Code 93580 also is the indicated choice for percutaneous closure procedures of larger atrial septal defects (ASD) or for closure of a fenestration identified after a Fontan congenital reconstruction. Intracardiac echocardiography (ICE, 93662) and transesophageal echocardiography (TEE, 93318) guidance are separately reportable with this procedure. They are utilized to not only determine size and guide accurate placement of the device, but also to test the efficacy of the device placement and document occlusion of the previous right to left shunt as demonstrated by a normal “bubble study.”
Some of the rules to follow include use of code 93580 for ASD closure, PFO closure and Fontan fenestration closure procedures. Congenital diagnostic heart catheterization procedures are bundled into the PFO closure code 93580 when performed at the time of the PFO closure. Utilization of echocardiography (TEE, 93318 or ICE, 93662) is quite common during PFO closure procedures and these codes are separately reportable.
Currently available FDA-approved devices include the CardioSEAL® Septal Occluder and the Amplatzer® PFO Septal Occluder, as well as the Amplatzer Multi-Fenestrated Septal Occluder Cribriform device. Devices pending FDA approval include the PFO Star® device, the Helex® device, and the Proximare PFO Occluder.®
Most PFOs are unrecognized until they present with critical ischemia (e.g., stroke, visceral infarct, leg ischemia) due to paradoxical embolus. Do not confuse this procedure with the occlusion of a septal defect within a ventricular location (VSD), which is coded with 93581, 0166T or 0167T depending on the technique utilized.

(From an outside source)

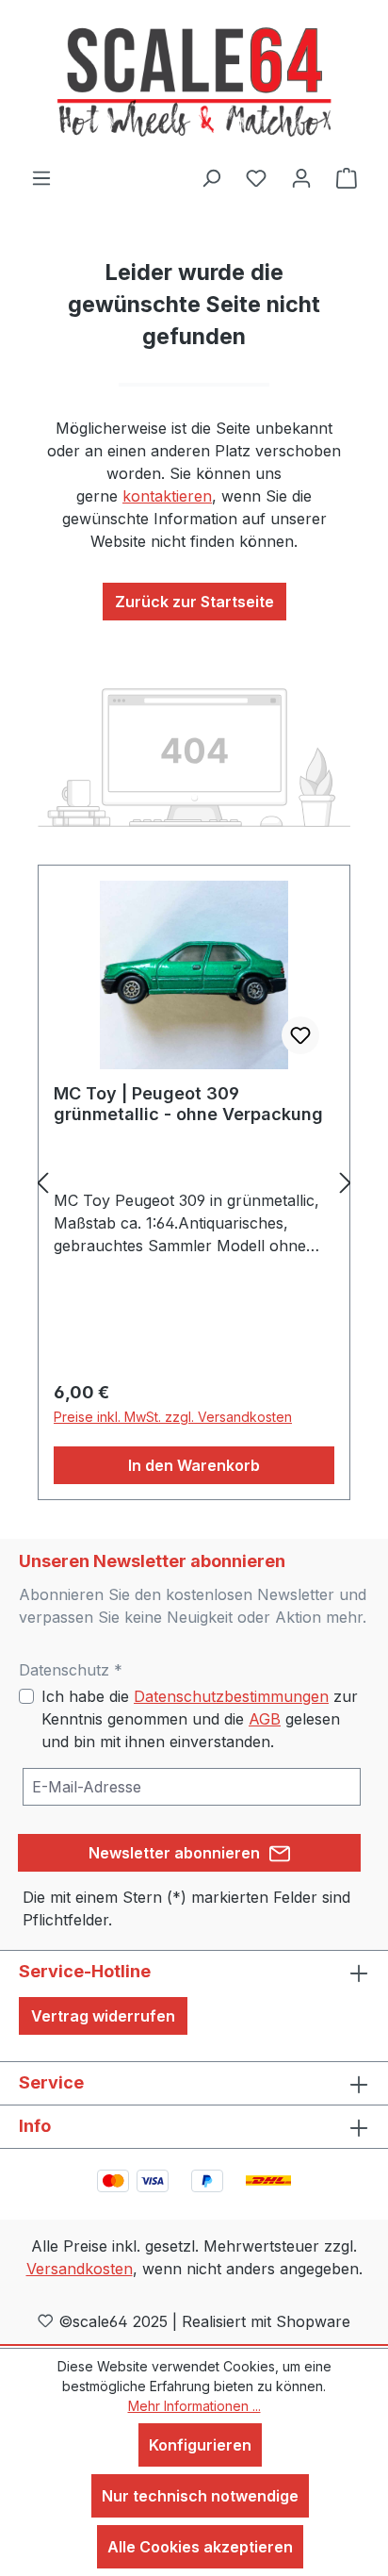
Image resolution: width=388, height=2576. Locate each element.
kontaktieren (167, 496)
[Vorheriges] (42, 1183)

Examples: 1) A 32-year-old non-smoking female with history of migraines presents to the emergency room with symptoms of stroke. Carotid/cerebral angiography shows a small MCA embolus, which is successfully treated with percutaneous catheter directed thrombolytic technique. Further workup with TEE shows a PFO with right to left shunting. These diagnostic and interventional procedures are separately reported and coded. The next day, via a transfemoral venous approach, a catheter is placed in the right atrium, right ventricle, and left atrium, where pressures and angiography are performed (bundled with closure device placement). Pulmonary artery pressures are normal. ICE confirming a PFO with aneurysm is utilized for sizing and location of the PFO (93662) and follow up bubble study at the end of the procedure. A sheath is then advanced across the PFO, and the closure device is partially deployed in the left atrium and pulled back to snug the device to the atrial septal wall. The right atrial side of the device is then deployed (93580). Bubble study with ICE demonstrates complete occlusion of the PFO. Patient is discharged later in the day.

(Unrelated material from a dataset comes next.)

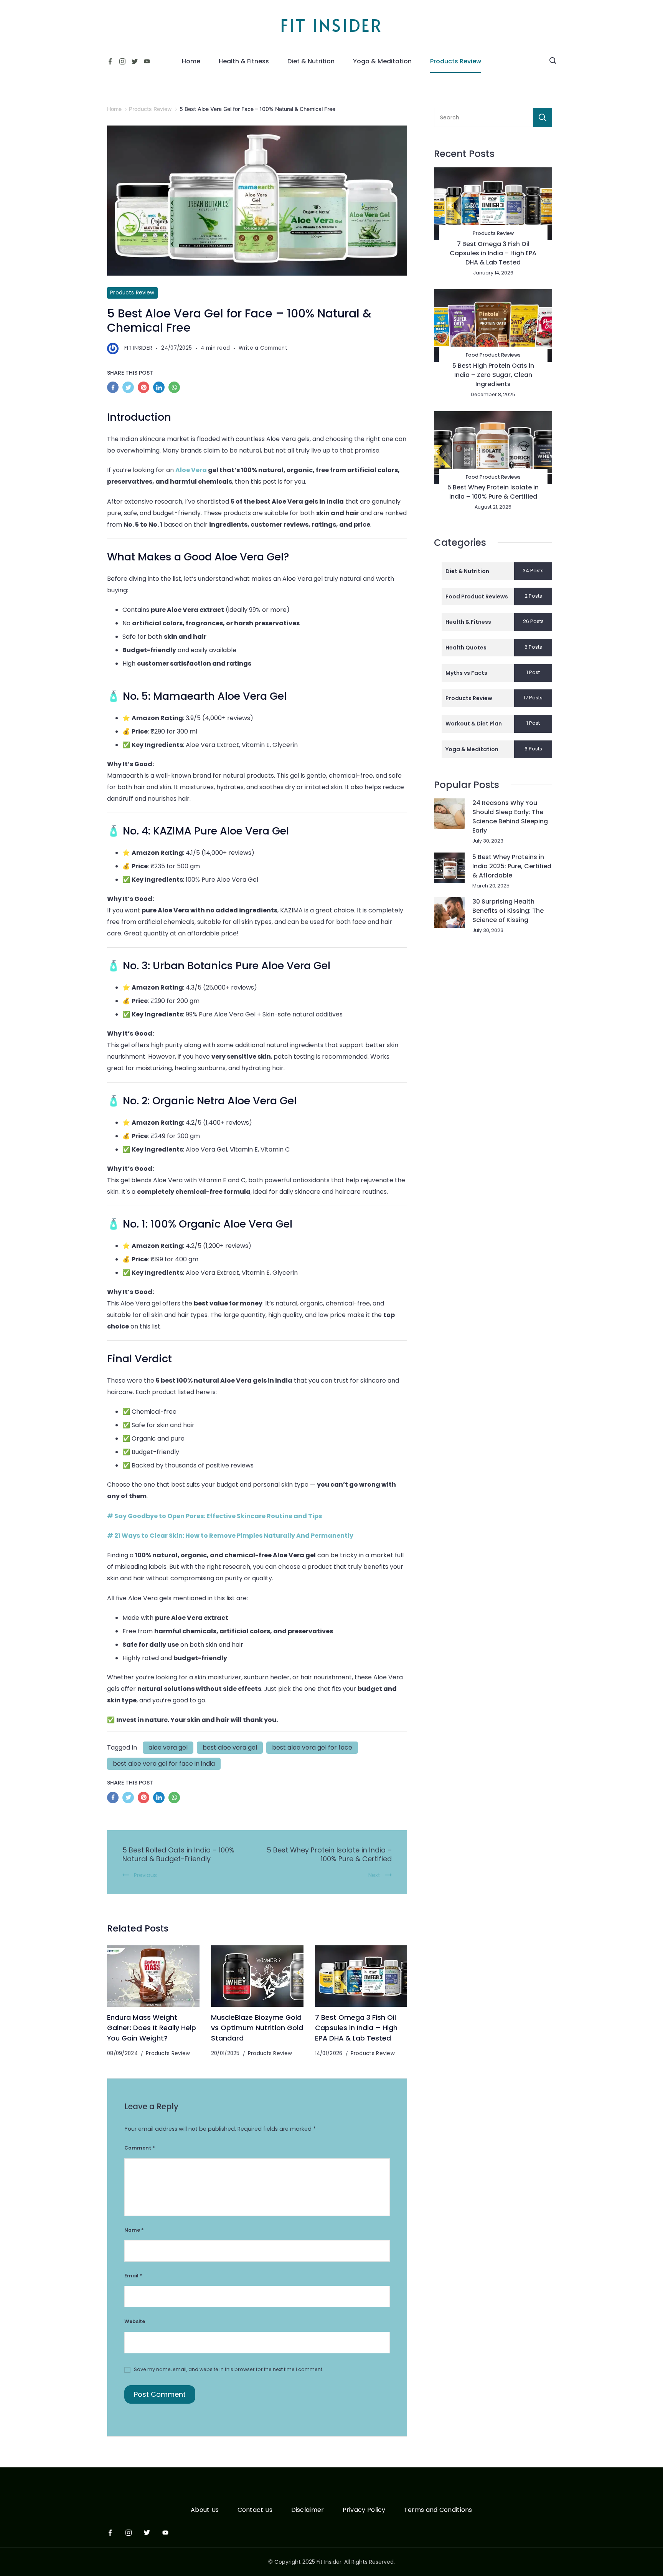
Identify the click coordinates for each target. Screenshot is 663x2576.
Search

2) A 3-year-old male presents with congenital heart disease, pulmonary artery stenoses and Fontan fenestration. Via right femoral vein approach, a catheter is advanced into the right side of the heart via the Fontan fenestration with right atrial pressures and imaging obtained. Pulmonary angiography is performed (93541, 93556) showing recurrent stenosis in a left upper lobe and left lower lobe pulmonary arterial branch. Each of these is separately dilated with a 4 mm followed by a 5 mm balloon (92997, 92998).  Excellent results are obtained. Measurements of the Fontan fenestration are made with ICE (93662) and an appropriately sized Amplatzer® PFO Septal Occluder is chosen and deployed, successfully occluding the fenestration (93580). This is confirmed with follow-up bubble study (part of 93662 above).
If you search the internet, you will find that each third party payer has a policy on how to get reimbursed for this service, so be sure to check your local policy. If your provider is engaged in clinical trials, beware that any patient care covered under the grant for the trial should not be billed to the patient. In this case, you should set up a dummy code in your billing system to store data that will not cause a bill to drop.